I'd prefer Ewen Maddock but will go with the majority vote.

Paul


----------



## Fishing Man

another good thing about leslie is the fact that they provide firewood and there is also a quary at the back of the campground for those who like to baitfish. 
we just throw our pots in over night and when we get up at 6am for fishing the traps are full of fresh bait.

really good spot and actually considering glenlyon is a bit further away il change my choice to leslie - well worth a shot


----------



## Fishing Man

another thing to keep in mind is whether or not you can light a fire....?
i think this is a big thing when camping, having gas only just isnt the same as talking crap around the fire with a few coldies


----------



## hairymick

Another option might be the Mary River at Tiaro (about 2 hours north from Brisbane.

Petrie Park, has a boat ramp and free camp ground right on the river No showers but fireplaces and shady sites. 5 minuts up the back road to the hideaway hotel  .

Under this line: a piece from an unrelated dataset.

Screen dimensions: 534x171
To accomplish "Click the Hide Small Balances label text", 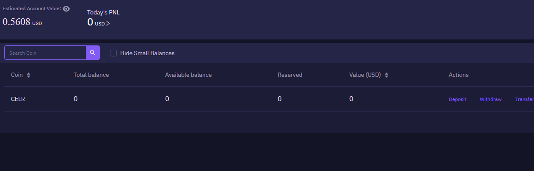I will point(147,53).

The river in navagable by kayak for some 10 klms up stream and 10 down to the weir wall. It is the home of animal bass that have washed over the Borumba wall and I think it has also been stocked. There are also tarpon, toga and barra and millions of BIG fork tailed catfish. Huge lungfish (protected) up to 2 metres long can be seen and there is allways the chance of a Mary River Cod.


----------



## Fishing Man

after looking back through all the reports on ewan maddock i think its just about won me over too, 
seeing its close is a bonus too, whoever goes there next if you grab some pics and info on the camp area that would be great.


----------



## Guest

Heres a couple on water shots, very scenic up there.

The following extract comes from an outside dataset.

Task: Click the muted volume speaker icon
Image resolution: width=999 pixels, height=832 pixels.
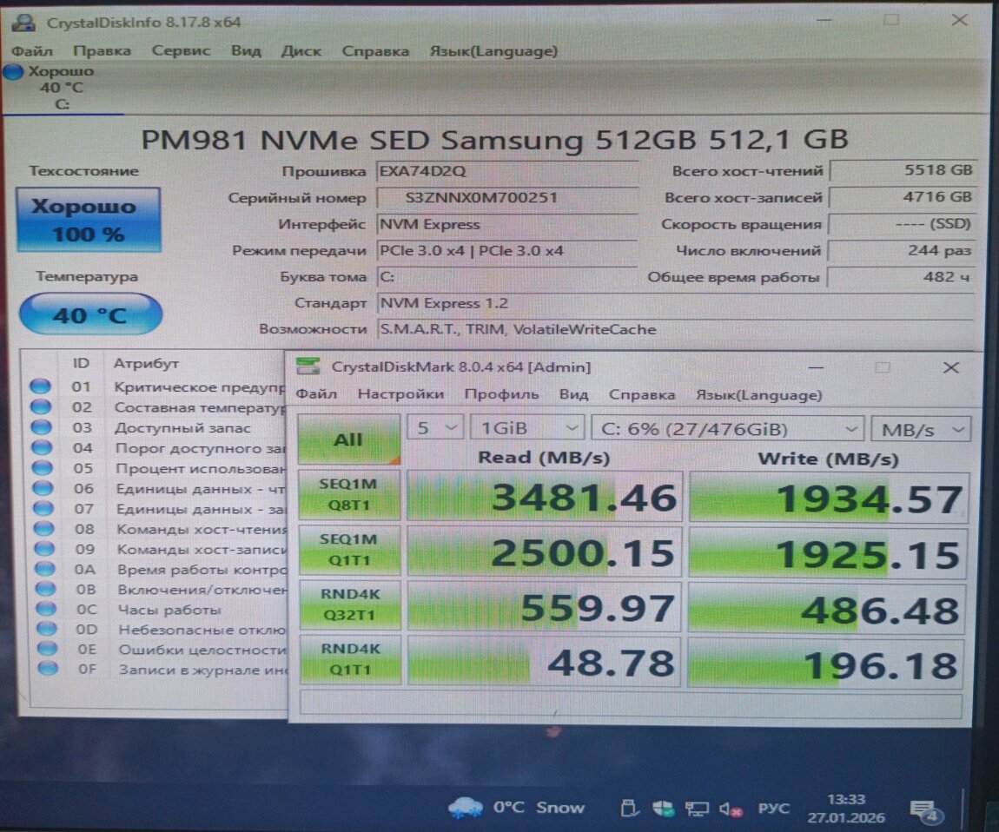Action: click(x=731, y=809)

Ok, lets throw some date around, Wayne d can't make it late August or early September, Dodge can't make it the Bathurst weekend, when's the Footy finals?

Come up with somthing and we'll bump it around.

Cheers


----------



## Guest

Oops Forgot bout the photos

Cheers


----------



## Fishing Man

sorry guys,

i cant make it the last sat in september or wait is it the first in october....
either way il be watching my beloved port adelaide win another flag


----------



## DougOut

mac_fish said:


> Heres a couple on water shots, very scenic up there.


any camp ground shots Mac ?
or perhaps when your next up there.


----------



## Guest

I reckon either Borumba or Ewan Maddock Dam's look great  and within travelling distance for most of us.....

I'm in, as long as its not on the weekend of my Wedding Anniversay (September 8th/9th Weekend)


----------



## Guest

doug-out said:


> any camp ground shots
> or perhaps when your next up there.


Never been to the Camp ground, its a private park. I will have a look in two weeks when Im up there. Just after my next session up there, was planning to fish salt that weekend but after my recent session there I'm squeezing in some more fishing at EMD.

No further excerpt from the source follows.